----- Excerpted passage -----

The American agricultural system depends on farmworker labor from outside the country.
But in the face of a rapid COVID-19 (coronavirus) spread, the federal government has suspended visa services in Mexico, which includes issuing a particular kind of visa for seasonal farmworkers called H-2A. This could have a major detrimental effect on American farms, many of which are in the early stages of planting for the 2020 season and desperately need workers. This week, the USDA announced a partnership with the Department of Labor to attempt to find a solution.
Mexico supplies the vast majority of H-2A workers to the United States. Those H-2A workers have applied for and been granted temporary agricultural work visas, enabling them to legally work on American farms on a temporary basis. It’s a fundamental part of the American agricultural system; roughly 250,000 H-2A visas were granted in 2018, and the number of those visas has increased every year for over a decade.
The USDA says its partnership with the Department of Labor will create a list of H-2A workers who are already in the United States, working on projects that will end in the next few weeks. The goal is to make those workers available to hop immediately over to other projects for other employers.

-----

* What to work on *
A - Answer these from the passage on H-2A farmworker visas:
(i) Which country supplies the vast majority of H-2A workers to the United States?
(ii) Roughly how many H-2A visas were granted in 2018?
(iii) Which agency is the USDA partnering with to look for a solution?
B - Extend the passage on H-2A farmworker visas past its final sentence.
The entries that follow can be set aside.

----- Raw data -----

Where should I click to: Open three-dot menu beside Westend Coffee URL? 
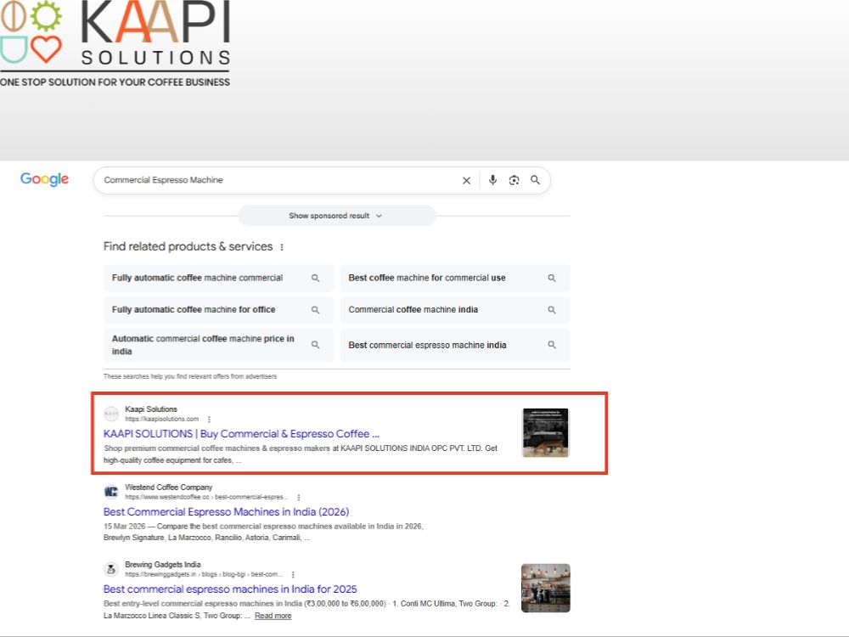click(298, 497)
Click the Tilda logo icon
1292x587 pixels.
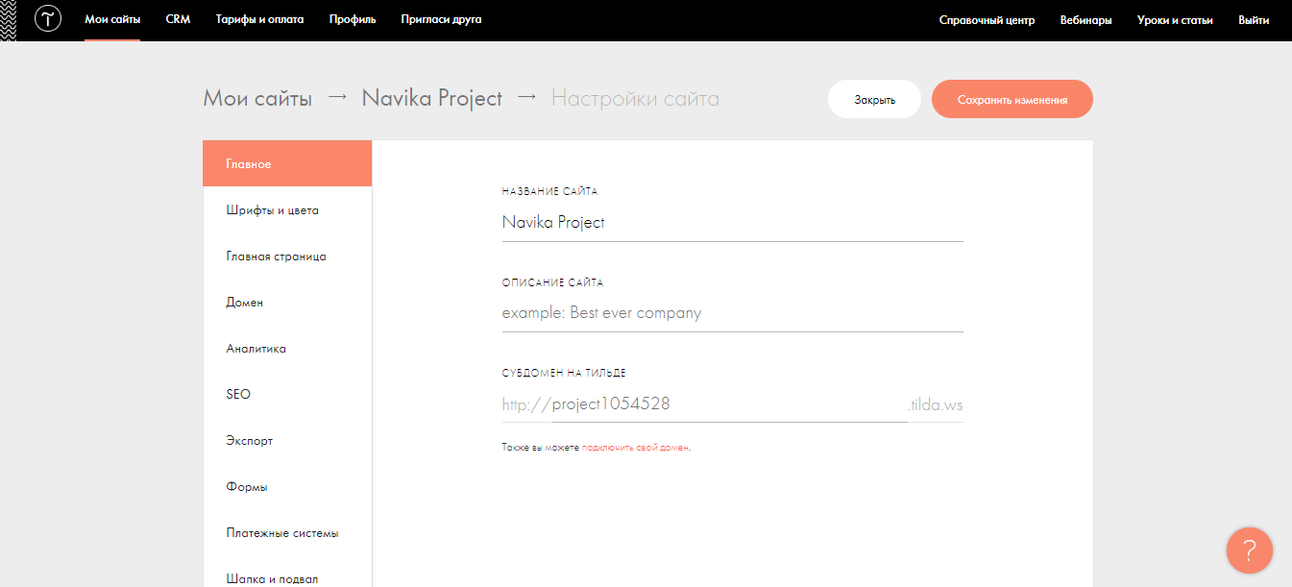point(48,19)
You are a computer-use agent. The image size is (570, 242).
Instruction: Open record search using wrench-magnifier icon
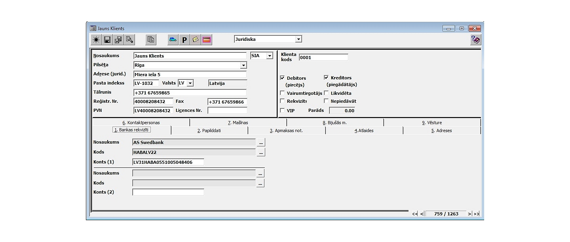click(x=129, y=39)
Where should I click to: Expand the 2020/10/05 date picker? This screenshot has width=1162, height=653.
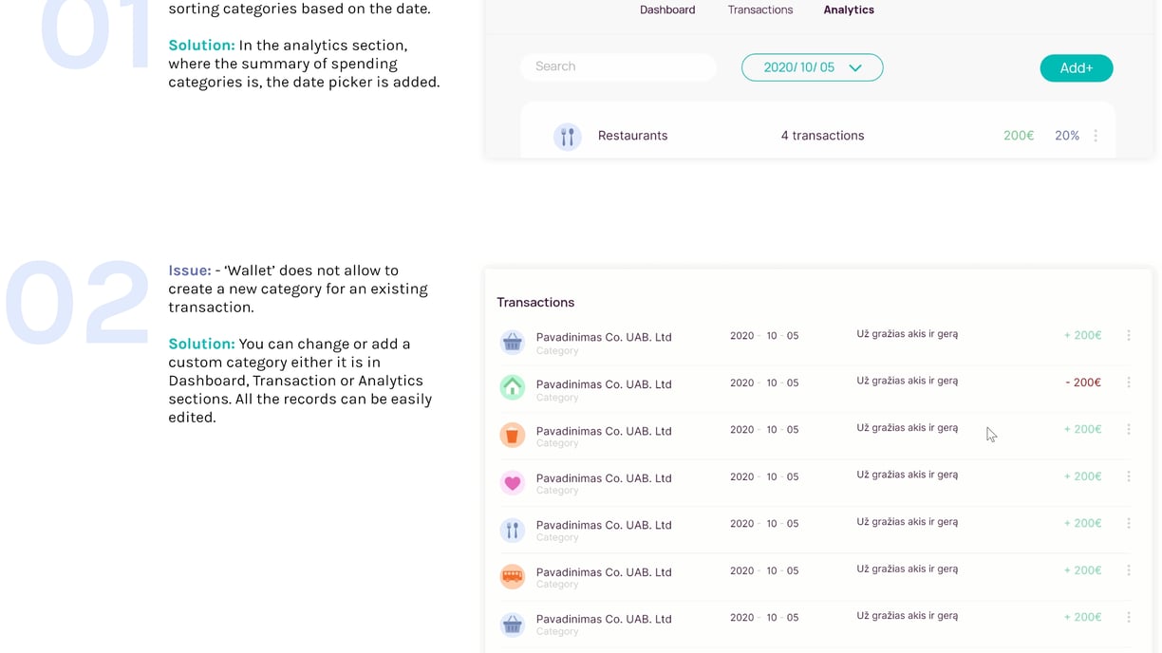tap(812, 67)
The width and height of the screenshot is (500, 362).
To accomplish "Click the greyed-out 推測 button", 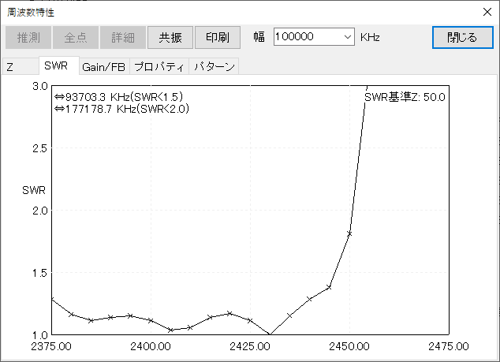I will tap(29, 37).
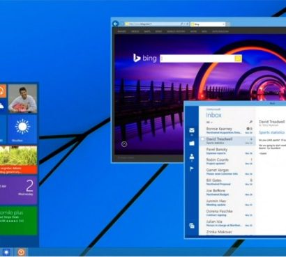Click the up chevron circle on the Bing image
Image resolution: width=286 pixels, height=257 pixels.
point(124,144)
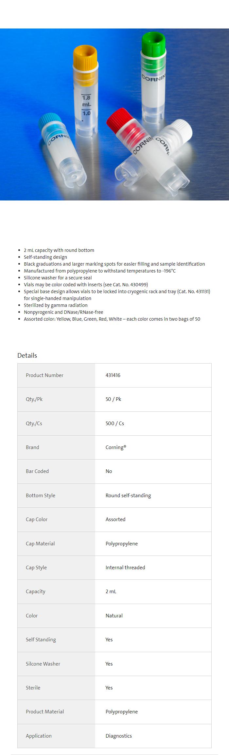Click the Cap Color value Assorted
Screen dimensions: 229x755
115,519
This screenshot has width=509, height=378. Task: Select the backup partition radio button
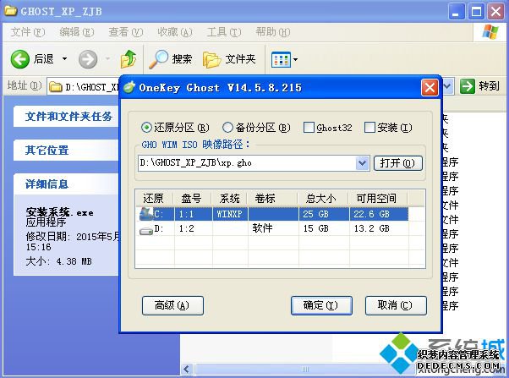tap(227, 128)
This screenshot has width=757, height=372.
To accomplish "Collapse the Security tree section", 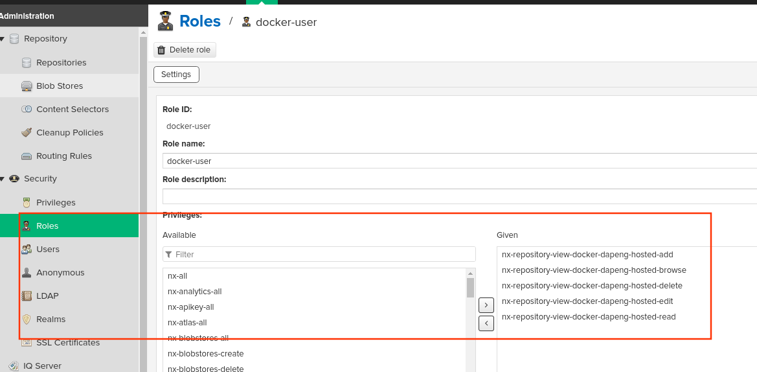I will click(3, 179).
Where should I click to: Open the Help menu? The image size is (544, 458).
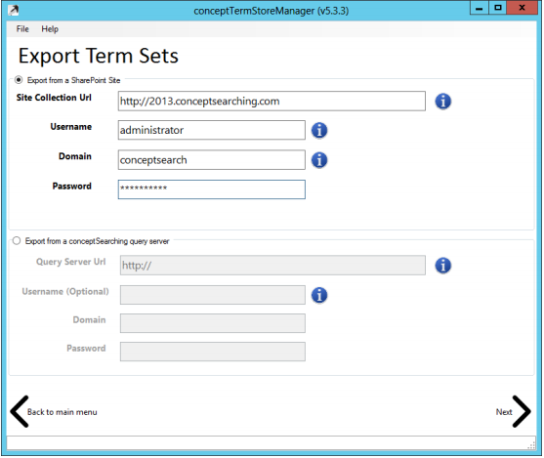(x=50, y=29)
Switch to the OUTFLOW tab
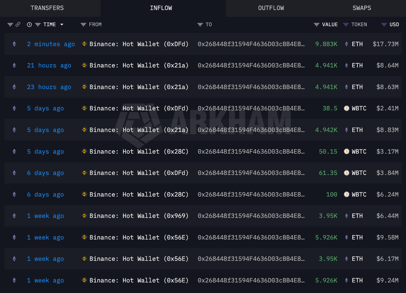 pyautogui.click(x=271, y=8)
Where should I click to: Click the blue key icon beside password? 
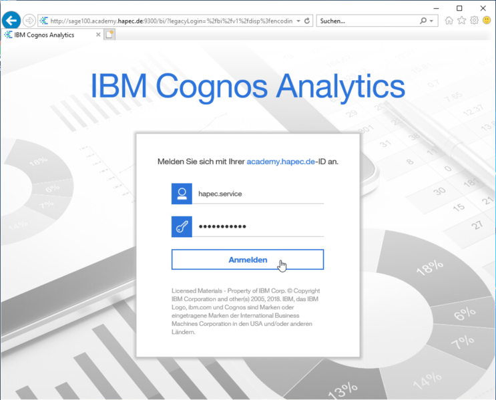pos(182,227)
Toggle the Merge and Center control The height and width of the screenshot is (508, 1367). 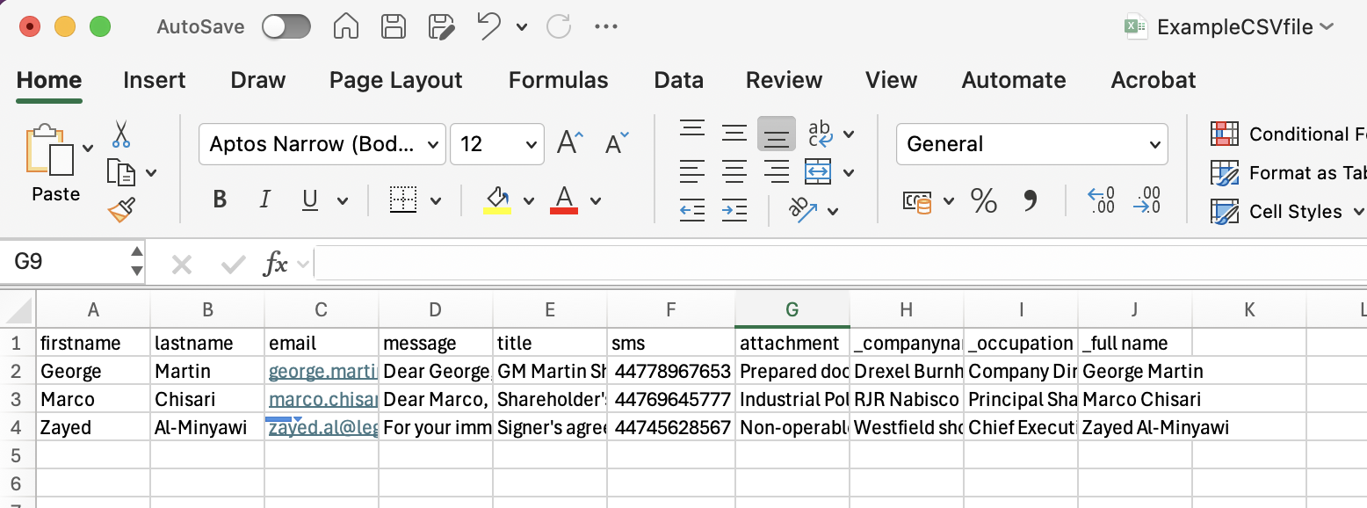pyautogui.click(x=819, y=172)
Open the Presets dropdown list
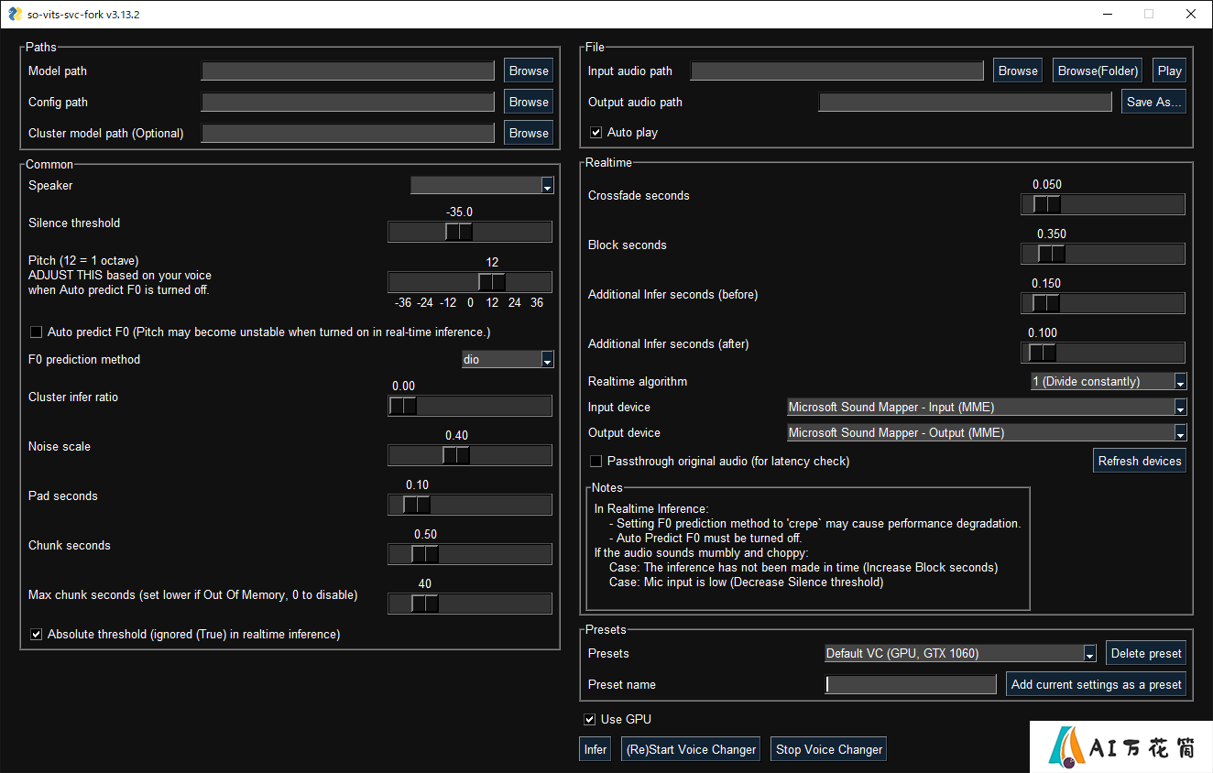 pyautogui.click(x=1090, y=654)
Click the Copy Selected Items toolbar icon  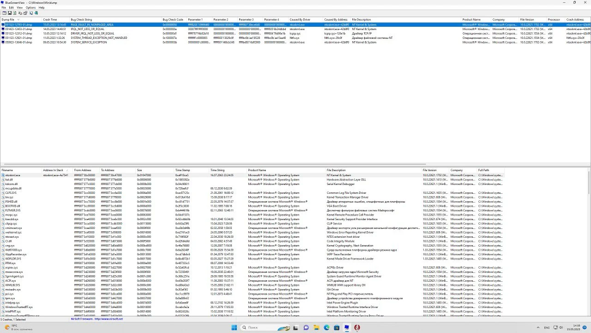(x=19, y=13)
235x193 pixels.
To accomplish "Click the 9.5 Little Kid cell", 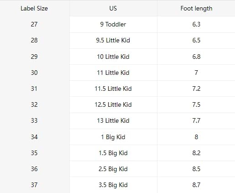I will tap(113, 41).
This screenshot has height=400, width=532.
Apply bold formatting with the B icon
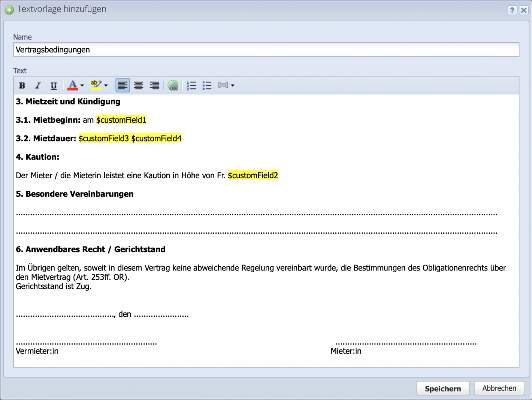[x=22, y=85]
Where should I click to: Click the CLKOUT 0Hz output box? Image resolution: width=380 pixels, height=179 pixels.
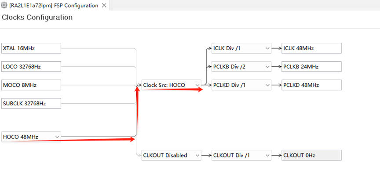click(x=311, y=155)
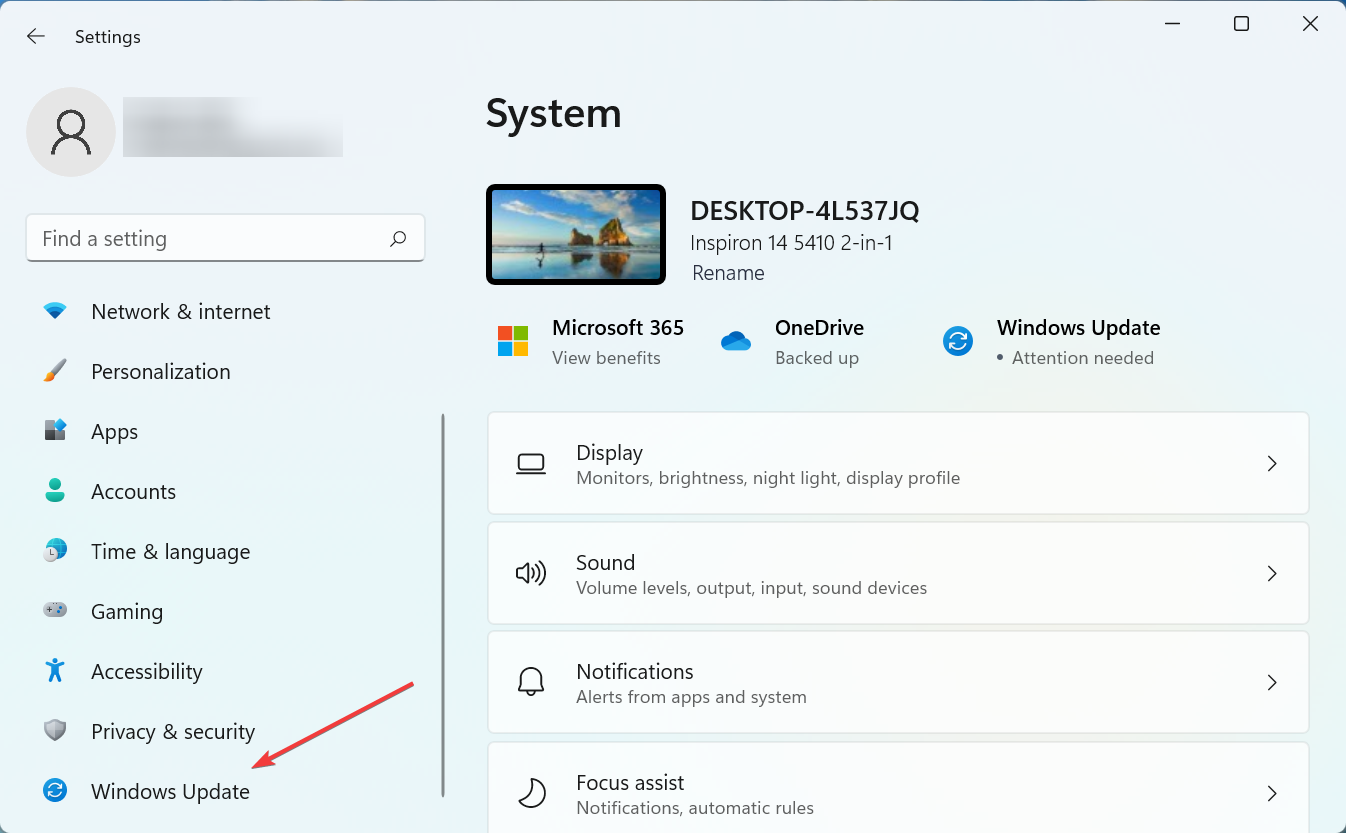This screenshot has height=833, width=1346.
Task: Click the back arrow to return
Action: (x=35, y=36)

-----

* Answers by item number *
A -
(i) Mexico
(ii) Roughly 250,000
(iii) The Department of Labor

B -
It’s a useful resource, to be sure, but comes with a host of potential roadblocks. Many H-2A holders are skilled workers in specific areas, and may not be trained to work in whatever other aspect of agriculture needs workers. Those workers may simply not be able or willing to take on another job immediately. That also doesn’t account for the fact that even before the suspension of H-2A in Mexico, there was already an intense shortage of farm labor.
The Department of State has also said that some returning H-2A workers whose visas expired in the last year and who are reapplying could qualify for a waiver for the interview in the application process.
The Agriculture Workforce Coalition, which includes several large agricultural organizations like the National Farmers Union and the US Apple Association, penned a letter to Secretary of State Mike Pompeo earlier this week. That letter urged the State Department to recognize H-2A workers as “essential,” pleading that these workers are needed to ensure the American food supply. It remains to be seen whether shuffling around H-2A workers currently on assignment can meet those needs.